These changes will impact all industries but perhaps the construction industry more than most due to minimum EMR requirements imposed on contractors by many project owners just to qualify to bid on a project. Furthermore, it could affect eligibility for the contractors credit premium adjustment program (CCPAP), which provides discounts to contractors who pay higher than the state average hourly wage for employees in certain construction classifications. In some states, contractors must have an EMR of 1.0 or lower to be eligible for the CCPAP discount.

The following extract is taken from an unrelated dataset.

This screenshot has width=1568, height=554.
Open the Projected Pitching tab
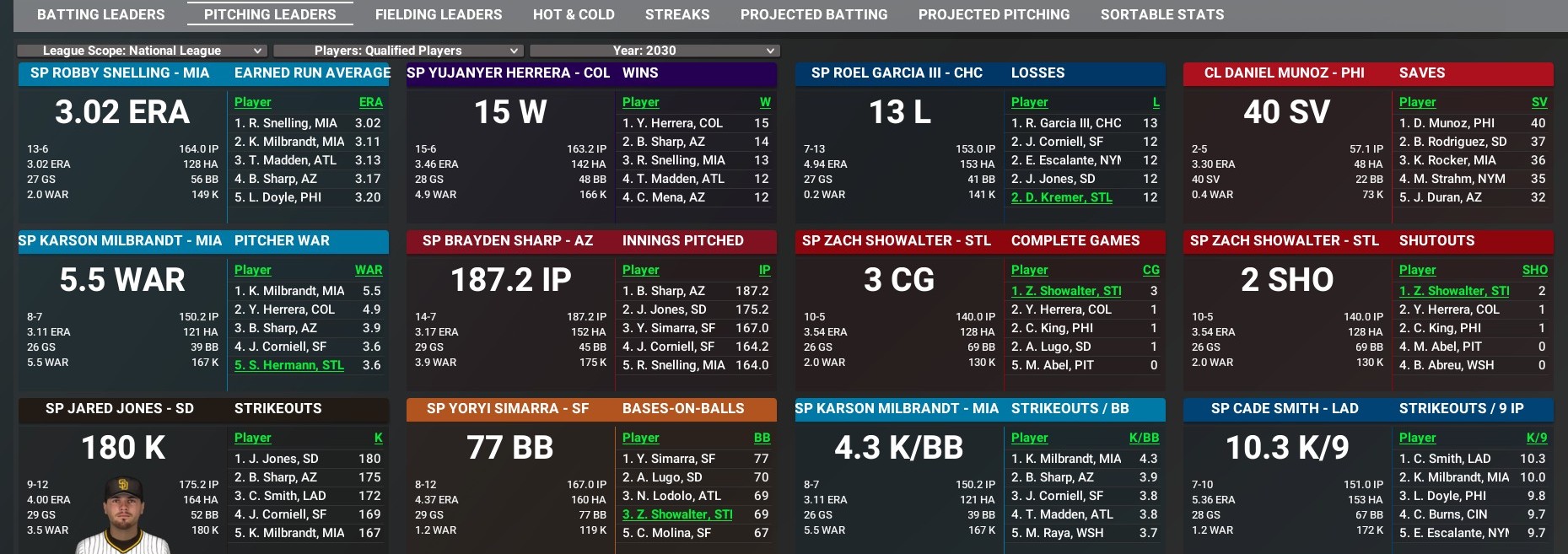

Unfortunately, because the experience rating period covers prior years’ losses, contractors will not have the opportunity to implement strategies that could reduce the impact of the changes before they become effective. However, contractors do need to prepare for the changes by calculating an estimate of their new EMR and account for the difference in premium in their 2013 budget. Contractors can ask their insurance agent or broker to calculate a rough estimate of their new mod by using current loss data and using $10,000 instead of $5,000 as a split point, but these estimates will not reflect expected changes in other rating factors. (The actual rating factors that will be needed to calculate the new mod with certainty will not be available until late summer or early fall.) Contractors should also discuss these changes with key clients to make them aware of coming changes in the EMR and make it clear that these changes are the result of a formula change rather than an increase in losses or a relaxation in safety protocols.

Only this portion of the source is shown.